Over the last three years, her work has steadily gained attention for its gestural quality. A recent Columbia MFA graduate, she has exhibited internationally at numerous galleries and museums including Gavin Brown’s Enterprise/Unclebrother and Almine Rech Gallery, London. Her work will be included in an upcoming exhibition at Gagosian Gallery (New York) in September 2019, and with Half Gallery at FIAC (Paris) in October.

Tanya and I met fourteen years ago, a week before we started our first year in college. I remember she was wearing a sleeveless top (blue) and a long beaded necklace (green). It’s funny to think back to that moment: I was about to meet someone whose creative vocation would deeply influence and mingle with my own. We've celebrated every step of each other's creative career—my first byline, her first exhibited painting—and for several years Tanya worked with me as creative director of the magazine I publish, Riot of Perfume.

This summer, we met at her studio—a converted bodega in Brooklyn—to talk about handwriting, reinterpreting art history, and how great it feels to wear nothing waist down.

Eugenie Dalland

Tanya Merrill

One of the earliest memories I have of your experiences as an artist was in the summer of 2006, when you worked on a Sol Lewitt installation at Dia:Beacon. Can you talk about that experience?

Wow, I haven't thought about that time recently! That was my summer job between freshman and sophomore year. Seeing the way he worked was an eye-opening experience. His wall drawings are based on his instructions that are then executed by his assistants. It was incredible to be that close to that process, to see these different ways of making art. Some artists are emotional and direct, letting things go in a direction where you have no idea what the outcome could be, versus having a clear set of instructions that you've planned beforehand, that is even so non-emotional that someone else can execute it. Thinking about the idea that art really is your idea versus your hand, and the question of what is art, if it's not made by the artist.

Are there specific memories you have of that experience?

We would sharpen the pencil we were using after only making two marks, to keep the line consistent. The power of an individual mark really stuck out to me.

“The experience of looking at someone's drawings can feel a lot like reading.”

Let's talk about the role of language in your work. I remember you wrote a lot of prose and poetry in college.

Someone asked me recently why I went towards painting versus spending more time writing, and I thought about the desire to be heard and seen.
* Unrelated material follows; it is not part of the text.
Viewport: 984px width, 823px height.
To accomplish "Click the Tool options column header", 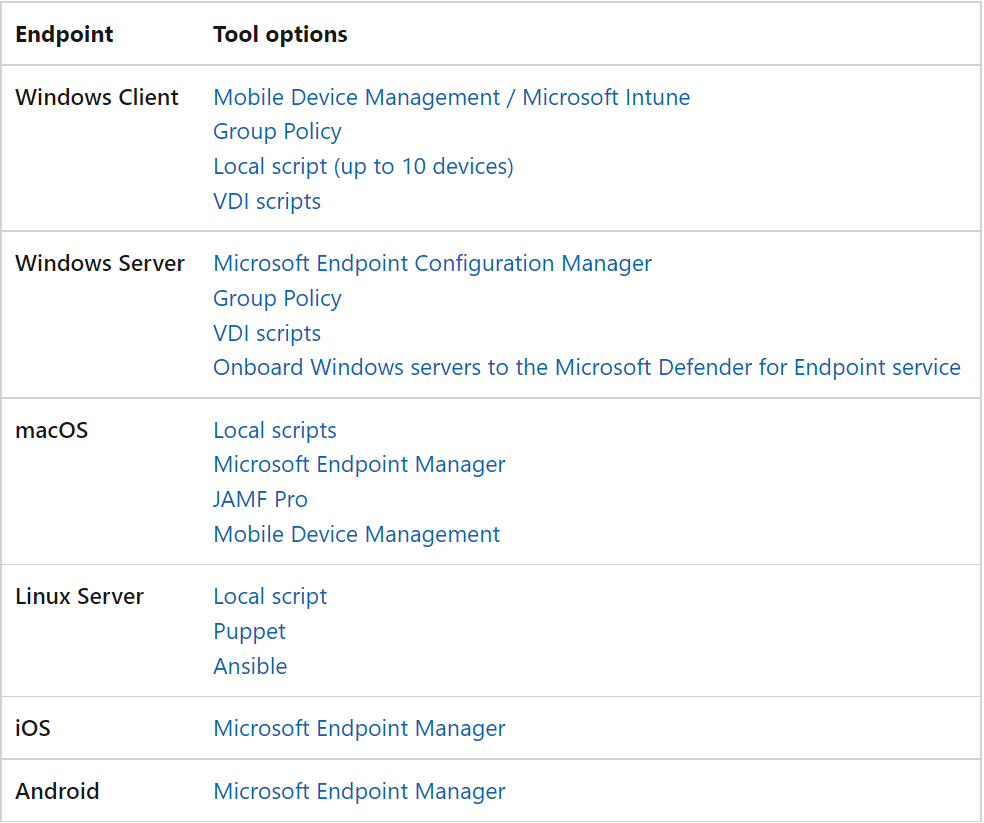I will click(x=280, y=35).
There's no hiding from a painting on the wall. I really enjoy the assertiveness that painting can have in that sense. Lately I've also been making the connection between my line quality and handwriting, how the experience of looking at someone's drawings can feel a lot like reading—you're learning as much about them as you would by reading pages they've written about their process. I've always loved looking at drawings, so to try to maintain that quality in the painting, that closeness, is important to me. That handwriting-like experience that I want to have in the painting means that including a word here or there feels very natural. I'm making a mark, and then suddenly a word will come to me that feels like a good continuation of that line.

I feel like your work exists in this really unique space where you're in conversation with the history of art, but also with contemporary dialogues such as the subversion of power dynamics.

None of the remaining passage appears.